Information: Begin

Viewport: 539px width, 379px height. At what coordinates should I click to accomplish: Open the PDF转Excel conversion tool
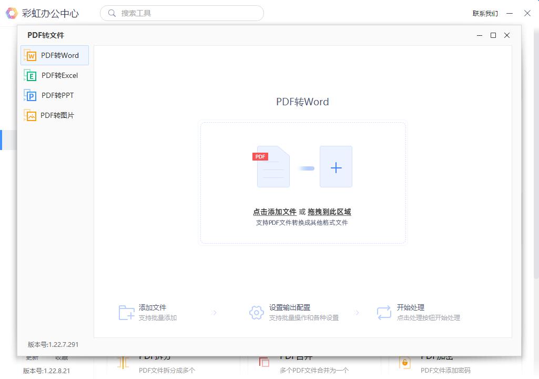click(x=54, y=75)
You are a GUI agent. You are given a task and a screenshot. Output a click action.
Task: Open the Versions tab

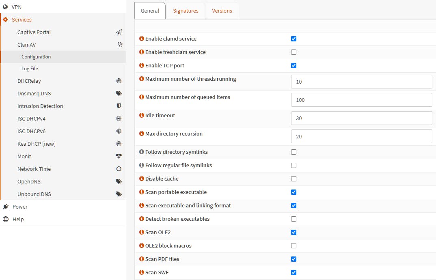(x=222, y=11)
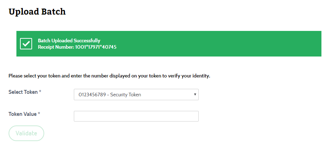Click the asterisk beside Token Value

pyautogui.click(x=39, y=113)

Information: End

Activity - If a record holds a picture, leave the picture out and print everything else exactly.

Response to this task -
Viewport: 539px width, 379px height. At what coordinates should I click to accomplish: Open the PDF转Excel conversion tool
click(x=54, y=75)
You are a GUI agent. You are given a task and a screenshot. Output a click action.
Task: Open the Versions tab

(x=222, y=11)
Click the asterisk beside Token Value

pyautogui.click(x=39, y=113)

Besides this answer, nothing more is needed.